Lucis a manipulative lying prick who's an abusive asshole to me all the time, but act nice to try and keep me from keeping them banned on the main ctp server. My mental health would be much more improved if they never stepped into my life after the first server was deleted. 

And Tak just started belittling and mocking me, I don't even know why they started to hate me all of a sudden... but it hurt me, I've cried to him and eeggee... and he still did this too me. "Things would've been better off without me".. ok. 

Eidk, you're annoying, you're horny, and you wanna fuck cheese. You're a freak and I hate you. You called me a faggot for trying to stop you and aetrul for arguing. But you'll NEVER be as bad as luci. 

Sains, I'm sorry. No matter how hard I try to help others, or even myself... the truth is I'm NOT good enough, and I'll never be good enough. Don't worry about me, I'll be fine... hopefully. Just try to keep calm ok? 

Radical, you're a really good guy, sure you can be random and I find it annoying, and that one time that you uh... faked, yaknow... but you've improved, you're a great guy and a great friend!

Cheese, you're literally one of the most sane ctp members EVER. I love ya (platonically!!!!) And i hope that life is great for you bud. 

EEGGEE, you're also a sane one. You can be a bit stuck up when it comes to Ruby. you were an absolute asshole back in the day, but you've changed, you're a great person. Some one I can always cry to (which is often...) and I'll keep in touch with you. 

Borb, you probably won't see this but what the hell. You're an asshole, no if ands or buts. However you aren't the worst, you've became better as time went on, and I appreciate that you've tried to better yourself...

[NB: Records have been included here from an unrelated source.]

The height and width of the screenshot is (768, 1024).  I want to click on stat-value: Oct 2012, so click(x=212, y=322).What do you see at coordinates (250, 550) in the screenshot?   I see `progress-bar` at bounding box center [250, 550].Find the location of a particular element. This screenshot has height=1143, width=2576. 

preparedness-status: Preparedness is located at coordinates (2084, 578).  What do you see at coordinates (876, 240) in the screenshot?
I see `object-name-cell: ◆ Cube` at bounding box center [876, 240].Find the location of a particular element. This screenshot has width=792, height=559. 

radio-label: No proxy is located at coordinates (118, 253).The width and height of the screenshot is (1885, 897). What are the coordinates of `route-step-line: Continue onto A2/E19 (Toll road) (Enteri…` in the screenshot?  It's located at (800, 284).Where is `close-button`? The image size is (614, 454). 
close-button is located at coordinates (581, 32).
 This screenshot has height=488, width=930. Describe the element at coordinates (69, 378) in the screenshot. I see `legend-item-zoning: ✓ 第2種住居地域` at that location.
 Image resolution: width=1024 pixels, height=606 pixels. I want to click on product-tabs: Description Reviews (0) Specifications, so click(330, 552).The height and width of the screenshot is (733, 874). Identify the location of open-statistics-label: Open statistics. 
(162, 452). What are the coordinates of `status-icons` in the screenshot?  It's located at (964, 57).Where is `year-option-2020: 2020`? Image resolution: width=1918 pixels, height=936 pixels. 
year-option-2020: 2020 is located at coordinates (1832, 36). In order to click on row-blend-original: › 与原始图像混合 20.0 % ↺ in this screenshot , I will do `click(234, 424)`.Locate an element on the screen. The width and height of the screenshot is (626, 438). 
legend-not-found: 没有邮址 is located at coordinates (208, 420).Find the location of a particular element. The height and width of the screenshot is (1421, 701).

Just a note, I'm NOT killing myself! I'm just gonna leave the community. Will I be back? Maybe? But, this place... no, these people are just not good for my health. 

Please, don't stop being happy and don't stop being you, and I'm deeply sorry that I've failed you guys, I guess ruining everything I touch just follows me everywhere...

Bye.

I forgot to add

aetrul... your the best guy ever. You're always there for me, always willing to help me, even when I'm an asshole. I'm always grateful to have you around... don't let luci put ya down king... even if you may be a bit insensitive sometimes... but you're the best.. and I'm just a bad friend, hell I forgot to add you to this...

I'm sorry

You the man cg.

im sorry.

i dont know what to think honestly. you've been such a good friend ever since i've known you. hope you have a good time outside the community, coolguy!

man, idk if im too late, i think i am, have a nice break, cya round

my breaks been over for a while fam lmao 

lmaoooooooooooooooooooo

Thanks cg.  It honestly means a whole lot to me. Even though I can be annoying, and I can be random, and I also faked my-
Point is, you got me through some tough times, and I hope that whenever you come back, I'm sure I'll still be improving. I'll also help you from some other tough times. See ya soon, buddy!